The task: Give again only those lines from the start of the entries through the line holding "Task: Click the Динамо (Москва) emblem", leaving them as they are.

━━━━━ Given data

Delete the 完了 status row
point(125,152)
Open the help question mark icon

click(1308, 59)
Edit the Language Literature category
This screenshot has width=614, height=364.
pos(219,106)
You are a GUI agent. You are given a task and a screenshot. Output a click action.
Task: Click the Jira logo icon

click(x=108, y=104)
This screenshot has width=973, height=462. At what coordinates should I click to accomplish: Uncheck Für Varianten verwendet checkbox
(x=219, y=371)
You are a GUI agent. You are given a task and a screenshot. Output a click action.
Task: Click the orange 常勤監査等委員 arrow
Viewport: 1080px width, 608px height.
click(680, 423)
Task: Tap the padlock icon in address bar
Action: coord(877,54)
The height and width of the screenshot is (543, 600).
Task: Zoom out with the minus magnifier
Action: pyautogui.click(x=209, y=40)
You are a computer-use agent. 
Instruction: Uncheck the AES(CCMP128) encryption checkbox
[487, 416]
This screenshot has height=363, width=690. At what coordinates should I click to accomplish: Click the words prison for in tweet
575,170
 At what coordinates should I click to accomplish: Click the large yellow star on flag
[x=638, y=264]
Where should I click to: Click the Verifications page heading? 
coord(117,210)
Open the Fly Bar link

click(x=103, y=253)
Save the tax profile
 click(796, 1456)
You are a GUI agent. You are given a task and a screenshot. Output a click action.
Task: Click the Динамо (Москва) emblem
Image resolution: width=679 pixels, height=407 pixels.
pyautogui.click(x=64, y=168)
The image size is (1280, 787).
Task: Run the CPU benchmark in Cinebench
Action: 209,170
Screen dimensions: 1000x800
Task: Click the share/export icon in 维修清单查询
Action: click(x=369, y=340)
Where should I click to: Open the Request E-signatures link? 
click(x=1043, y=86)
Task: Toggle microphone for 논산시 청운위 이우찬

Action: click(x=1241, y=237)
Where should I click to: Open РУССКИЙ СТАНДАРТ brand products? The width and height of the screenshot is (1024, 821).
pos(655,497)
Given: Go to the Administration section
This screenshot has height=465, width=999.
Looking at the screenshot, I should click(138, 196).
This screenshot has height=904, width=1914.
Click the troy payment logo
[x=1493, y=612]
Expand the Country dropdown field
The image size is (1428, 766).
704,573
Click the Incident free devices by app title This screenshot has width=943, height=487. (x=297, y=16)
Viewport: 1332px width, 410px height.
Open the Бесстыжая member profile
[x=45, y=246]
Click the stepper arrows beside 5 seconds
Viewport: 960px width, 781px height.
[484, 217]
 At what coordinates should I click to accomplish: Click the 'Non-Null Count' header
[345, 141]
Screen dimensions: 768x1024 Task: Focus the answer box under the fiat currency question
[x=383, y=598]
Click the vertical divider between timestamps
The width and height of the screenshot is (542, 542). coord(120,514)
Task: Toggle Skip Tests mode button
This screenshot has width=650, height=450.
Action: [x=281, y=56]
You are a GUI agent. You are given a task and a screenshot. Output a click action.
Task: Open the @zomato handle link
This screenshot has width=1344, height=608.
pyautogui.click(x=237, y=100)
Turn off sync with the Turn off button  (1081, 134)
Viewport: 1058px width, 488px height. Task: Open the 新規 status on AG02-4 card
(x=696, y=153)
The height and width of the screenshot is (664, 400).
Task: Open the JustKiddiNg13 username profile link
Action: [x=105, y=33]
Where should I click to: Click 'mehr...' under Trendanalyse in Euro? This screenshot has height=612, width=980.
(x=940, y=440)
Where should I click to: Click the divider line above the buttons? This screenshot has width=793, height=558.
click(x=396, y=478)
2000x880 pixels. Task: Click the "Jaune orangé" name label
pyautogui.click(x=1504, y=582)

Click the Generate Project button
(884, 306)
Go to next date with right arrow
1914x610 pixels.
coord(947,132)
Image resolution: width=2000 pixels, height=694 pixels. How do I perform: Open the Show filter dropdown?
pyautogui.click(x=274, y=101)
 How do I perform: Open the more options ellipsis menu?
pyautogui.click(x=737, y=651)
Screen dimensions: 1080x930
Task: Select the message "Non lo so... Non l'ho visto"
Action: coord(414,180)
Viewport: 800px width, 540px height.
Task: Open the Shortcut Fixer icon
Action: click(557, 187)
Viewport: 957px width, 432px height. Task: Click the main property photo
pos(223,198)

━━━━━━━━━━

Solution for this exercise:
Delete the 完了 status row
point(125,152)
Open the help question mark icon

click(1308, 59)
Edit the Language Literature category
This screenshot has width=614, height=364.
pos(219,106)
You are a GUI agent. You are given a task and a screenshot. Output a click action.
Task: Click the Jira logo icon

click(x=108, y=104)
This screenshot has width=973, height=462. At what coordinates should I click to accomplish: Uncheck Für Varianten verwendet checkbox
(x=219, y=371)
You are a GUI agent. You are given a task and a screenshot. Output a click action.
Task: Click the orange 常勤監査等委員 arrow
Viewport: 1080px width, 608px height.
click(680, 423)
Task: Tap the padlock icon in address bar
Action: coord(877,54)
The height and width of the screenshot is (543, 600).
Task: Zoom out with the minus magnifier
Action: pyautogui.click(x=209, y=40)
You are a computer-use agent. 
Instruction: Uncheck the AES(CCMP128) encryption checkbox
[487, 416]
This screenshot has height=363, width=690. At what coordinates should I click to accomplish: Click the words prison for in tweet
575,170
 At what coordinates should I click to accomplish: Click the large yellow star on flag
[x=638, y=264]
Where should I click to: Click the Verifications page heading? 
coord(117,210)
Open the Fly Bar link

click(x=103, y=253)
Save the tax profile
 click(796, 1456)
You are a GUI agent. You are given a task and a screenshot. Output a click action.
Task: Click the Динамо (Москва) emblem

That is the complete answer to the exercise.